CMS Proposes Updates to ACA Exchange Plan Policies for 2021

The Centers for Medicare & Medicaid Services (CMS) has proposed updates to its standards for health plan issuers offering plans through federally-facilitated and state-based Exchanges for 2021.  The proposed rule would, among other things:  revise the risk adjustment methodology; update issuer user fees and cost-sharing limits; amend medical loss ratio regulations (including with regard to treatment of prescription drug rebates received and retained by an entity that provides pharmacy benefit management services to the issuer); modify special enrollment period rules; encourage value-based insurance plan designs; and make changes to the quality rating information display requirements for Exchanges.

With regard to drug manufacturer coupons, CMS proposes to give plans and issuers “flexibility to determine whether to include or exclude coupon amounts from the annual limitation on cost sharing, regardless of whether a generic equivalent is available.”  Under the proposed rule, to the extent consistent with applicable state law, amounts paid toward reducing enrollee cost sharing using any form of direct support offered by drug manufacturers to enrollees for specific prescription drugs are permitted, but not required, to be counted toward the annual cost sharing limitation.

Comments on the proposed rule will be accepted until March 2, 2020.  CMS is accepting comments on its related Draft 2021 Letter to Issuers in the Federally-facilitated Exchanges until February 24, 2019.  Finally, CMS issued a bulletin extending for an additional year its current non-enforcement policy that permits states to allow issuers to offer certain non-grandfathered health insurance coverage in the individual and small group market that does not meet all Affordable Care Act coverage standards.

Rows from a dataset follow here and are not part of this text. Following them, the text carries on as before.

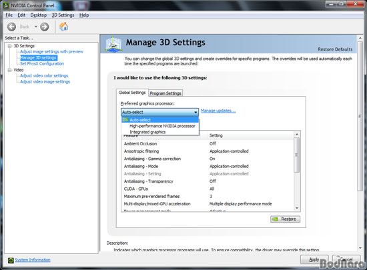Open Set PhysX Configuration task
The image size is (367, 270).
tap(42, 63)
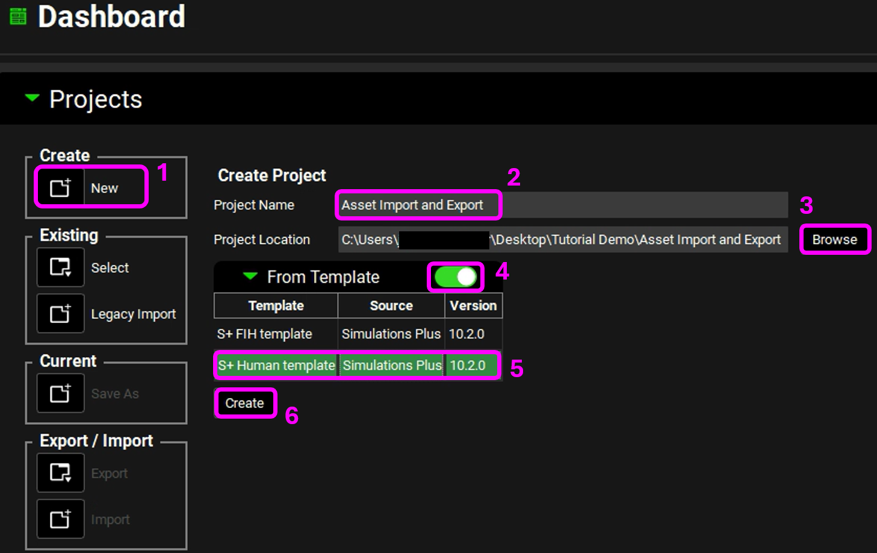Click the Import project icon

[60, 519]
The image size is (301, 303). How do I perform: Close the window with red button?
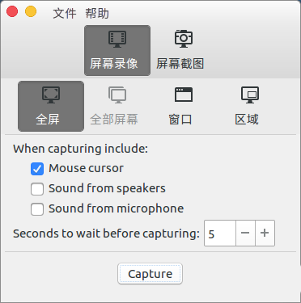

HHS Adopts New Retail Pharmacy HIPAA Transaction Requirements for Schedule II Drug Prescriptions

The Department of Health and Human Services (HHS) has modified HIPAA retail pharmacy transaction requirements to differentiate between partial fill and full refills of opioids and other Schedule II drug prescriptions.  Specifically, HHS has finalized the requirements for use of the National Council for Prescription Drug Programs (NCPDP) Telecommunication Standard Implementation Guide, Version D, Release 0, August 2007, by requiring use of the Quantity Prescribed (460-ET) field to identify partial fills for Schedule II drugs.  The Administration believes that the more robust prescribing information will help prevent impermissible refills of Schedule II drugs and enhance researchers’ understanding of prescribing trends.  The rule is effective on March 24, 2020, and compliance is required by September 21, 2020.

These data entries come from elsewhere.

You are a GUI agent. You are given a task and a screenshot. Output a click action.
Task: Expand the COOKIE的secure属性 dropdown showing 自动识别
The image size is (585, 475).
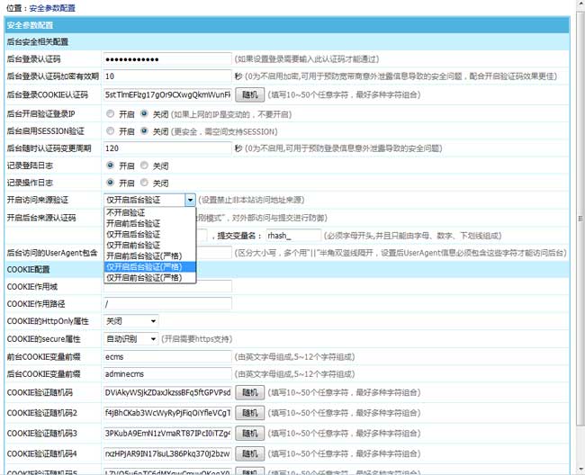coord(131,339)
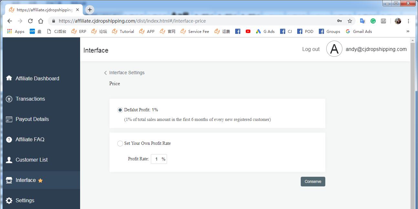Viewport: 418px width, 209px height.
Task: Click the page vertical scrollbar
Action: (x=412, y=129)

CMS Updates List of DMEPOS Items Subject to Medicare Prior Authorization

CMS is adding six types of lower limb prosthetics to the list of equipment subject to Medicare prior authorization (PA) requirements, and extending certain current PA requirements.  Specifically, CMS is requiring PA as a condition of Medicare payment for the following items on the basis of their being “frequently subject to unnecessary utilization”:

  • L5856 Addition to lower extremity prosthesis, endoskeletal knee-shin system, microprocessor control feature, swing and stance phase, includes electronic sensor(s), any type
  • L5857 Addition to lower extremity prosthesis, endoskeletal knee-shin system, microprocessor control feature, swing phase only, includes electronic sensor(s), any type
  • L5858 Addition to lower extremity prosthesis, endoskeletal knee-shin system, microprocessor control feature, stance phase only, includes electronic sensor(s), any type
  • L5973 Endoskeletal ankle foot system, microprocessor controlled feature, dorsiflexion and/or plantar flexion control, includes power source
  • L5980 All lower extremity prostheses, flex foot system
  • L5987 All lower extremity prosthesis, shank foot system with vertical loading pylon

CMS is implementing the new PA requirement in two phases.  During phase one, which begins May 11, 2020, CMS will impose the PA requirement in one state in each of the DME Medicare Administrative Contractor jurisdictions (California, Michigan, Pennsylvania, and Texas).  In phase two, which begins October 8, 2020, CMS will expand the program to the remaining states.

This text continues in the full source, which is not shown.